[Your tasks]
A - In the article on skin aging, what does extrinsic aging result from?
B - Return the part of the skin aging article from "Skin aging is" to "Ultraviolet Radiation (UV)".
===== Text excerpt
Print version ISSN 0121-0793

Iatreia vol.30 no.2 Medellín Apr./June 2017

https://doi.org/10.17533/udea.iatreia.v30n2a05

Artículos de revisión

Mechanisms of skin aging

Mecanismos de envejecimiento de la piel

Mecanismos de envelhecimento da pele

Ana Cecilia Mesa-Arango¹

Sindy Viviana Flórez-Muñoz²

Gloria Sanclemente¹

^¹Docente, Grupo de Investigación Dermatológica, Facultad de Medicina. Universidad de Antioquia, Medellín, Colombia.

^²Estudiante, Grupo de Investigación Dermatológica. Facultad de Medicina. Universidad de Antioquia, Medellín, Colombia.

SUMMARY

Skin aging is an inevitable biological phenomenon of human life that results from either the age-dependent decline of cell function (intrinsic aging) or from cumulative exposure to external harmful influences (extrinsic aging). Intrinsic and extrinsic factors act synergistically to induce skin changes that manifest clinically as burns, erythema, hyperpigmentation, telangiectasia, skin dryness or sagging, coarse wrinkles, skin texture changes or eventually as skin cancer. The molecular mechanisms of both types of skin aging are similar. This review focuses on intrinsic and extrinsic mechanisms of skin aging, and on current and new perspectives for prevention and treatment options extracted from natural products.

KEY WORDS: DNA Damage; Natural Products; Photoaging; Photoprotection; Reactive Oxygen Species (ROS); Ultraviolet Radiation (UV)

RESUMEN

El envejecimiento cutáneo es un fenómeno biológico inevitable y puede ser el resultado de la disminución de la función celular como consecuencia del proceso normal de envejecimiento (envejecimiento intrínseco) o de la acumulación de los efectos dañinos debido a la exposición a factores nocivos externos (envejecimiento extrínseco). Los factores intrínsecos y extrínsecos actúan sinérgicamente para inducir cambios en la piel que se manifiestan clínicamente como quemaduras, eritema, hiperpigmentación, telangiectasias, sequedad de la piel o flacidez, arrugas profundas, cambios de textura o cáncer de piel. Los mecanismos moleculares de ambos tipos de envejecimiento de la piel son similares. Esta revisión se centra en una descripción general de los principales mecanismos intrínsecos y extrínsecos del envejecimiento de la piel así como en las medidas actuales de fotoprotección y en las nuevas perspectivas en cuanto a la prevención y al tratamiento basados en productos naturales.

PALABRAS CLAVE: Daño del ADN; Especies de Oxígeno Reactivas (EOR); Fotoenvejecimiento; Fotoprotección; Productos Naturales; Radiación Ultravioleta (UV)
==========
===== Provided information
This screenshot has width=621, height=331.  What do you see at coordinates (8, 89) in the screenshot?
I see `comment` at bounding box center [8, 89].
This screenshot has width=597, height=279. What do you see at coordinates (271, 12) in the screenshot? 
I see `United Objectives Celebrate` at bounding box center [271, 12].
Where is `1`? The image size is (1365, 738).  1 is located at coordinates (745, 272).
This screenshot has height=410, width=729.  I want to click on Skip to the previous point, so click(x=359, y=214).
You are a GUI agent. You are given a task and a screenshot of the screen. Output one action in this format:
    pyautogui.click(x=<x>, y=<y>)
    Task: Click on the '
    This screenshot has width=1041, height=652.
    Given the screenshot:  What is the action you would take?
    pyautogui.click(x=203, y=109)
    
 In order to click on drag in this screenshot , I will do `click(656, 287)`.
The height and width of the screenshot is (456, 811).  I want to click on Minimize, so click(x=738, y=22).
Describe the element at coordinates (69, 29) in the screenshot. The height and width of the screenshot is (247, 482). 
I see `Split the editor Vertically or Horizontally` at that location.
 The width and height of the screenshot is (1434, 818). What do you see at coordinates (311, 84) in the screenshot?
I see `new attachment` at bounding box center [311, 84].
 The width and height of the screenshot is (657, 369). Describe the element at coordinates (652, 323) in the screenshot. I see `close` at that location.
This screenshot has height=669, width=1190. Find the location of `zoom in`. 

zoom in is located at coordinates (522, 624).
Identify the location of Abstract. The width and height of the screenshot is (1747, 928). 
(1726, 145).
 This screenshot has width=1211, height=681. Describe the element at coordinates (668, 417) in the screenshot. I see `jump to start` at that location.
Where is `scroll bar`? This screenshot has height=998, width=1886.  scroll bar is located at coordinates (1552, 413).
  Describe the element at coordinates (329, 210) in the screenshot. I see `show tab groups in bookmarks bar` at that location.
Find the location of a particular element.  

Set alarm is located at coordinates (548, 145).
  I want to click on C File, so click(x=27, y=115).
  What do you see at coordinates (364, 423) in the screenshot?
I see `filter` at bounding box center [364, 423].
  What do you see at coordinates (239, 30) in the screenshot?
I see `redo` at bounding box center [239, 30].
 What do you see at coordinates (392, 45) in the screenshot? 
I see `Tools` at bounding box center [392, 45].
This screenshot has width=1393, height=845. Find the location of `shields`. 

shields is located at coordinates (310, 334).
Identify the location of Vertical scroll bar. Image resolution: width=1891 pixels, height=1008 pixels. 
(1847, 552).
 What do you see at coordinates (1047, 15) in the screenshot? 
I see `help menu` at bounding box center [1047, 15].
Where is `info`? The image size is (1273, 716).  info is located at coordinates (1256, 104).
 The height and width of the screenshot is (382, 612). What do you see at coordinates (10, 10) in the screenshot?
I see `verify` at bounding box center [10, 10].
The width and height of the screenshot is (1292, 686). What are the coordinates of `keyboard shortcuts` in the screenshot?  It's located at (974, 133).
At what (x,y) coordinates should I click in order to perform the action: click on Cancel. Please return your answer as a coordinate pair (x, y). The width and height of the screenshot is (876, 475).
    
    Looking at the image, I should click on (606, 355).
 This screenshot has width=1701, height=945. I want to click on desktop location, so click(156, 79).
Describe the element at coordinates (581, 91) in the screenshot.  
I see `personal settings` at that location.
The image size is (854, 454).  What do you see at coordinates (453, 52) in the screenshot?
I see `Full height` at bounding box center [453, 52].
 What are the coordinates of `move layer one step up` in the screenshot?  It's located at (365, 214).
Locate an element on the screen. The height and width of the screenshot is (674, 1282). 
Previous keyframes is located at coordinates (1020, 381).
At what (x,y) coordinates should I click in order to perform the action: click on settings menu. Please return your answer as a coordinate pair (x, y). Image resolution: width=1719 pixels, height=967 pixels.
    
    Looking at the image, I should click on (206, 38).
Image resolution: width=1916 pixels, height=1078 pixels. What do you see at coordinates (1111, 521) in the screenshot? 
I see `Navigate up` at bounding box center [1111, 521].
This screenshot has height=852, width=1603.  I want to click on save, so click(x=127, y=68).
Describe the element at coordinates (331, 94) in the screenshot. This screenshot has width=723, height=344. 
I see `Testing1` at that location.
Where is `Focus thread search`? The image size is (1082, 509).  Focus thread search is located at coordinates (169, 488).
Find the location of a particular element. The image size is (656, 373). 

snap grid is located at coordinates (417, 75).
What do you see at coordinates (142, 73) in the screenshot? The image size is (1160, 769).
==========
[Solutions for each task]
A - Cumulative exposure to external harmful influences.

B -
Skin aging is an inevitable biological phenomenon of human life that results from either the age-dependent decline of cell function (intrinsic aging) or from cumulative exposure to external harmful influences (extrinsic aging). Intrinsic and extrinsic factors act synergistically to induce skin changes that manifest clinically as burns, erythema, hyperpigmentation, telangiectasia, skin dryness or sagging, coarse wrinkles, skin texture changes or eventually as skin cancer. The molecular mechanisms of both types of skin aging are similar. This review focuses on intrinsic and extrinsic mechanisms of skin aging, and on current and new perspectives for prevention and treatment options extracted from natural products.

KEY WORDS: DNA Damage; Natural Products; Photoaging; Photoprotection; Reactive Oxygen Species (ROS); Ultraviolet Radiation (UV)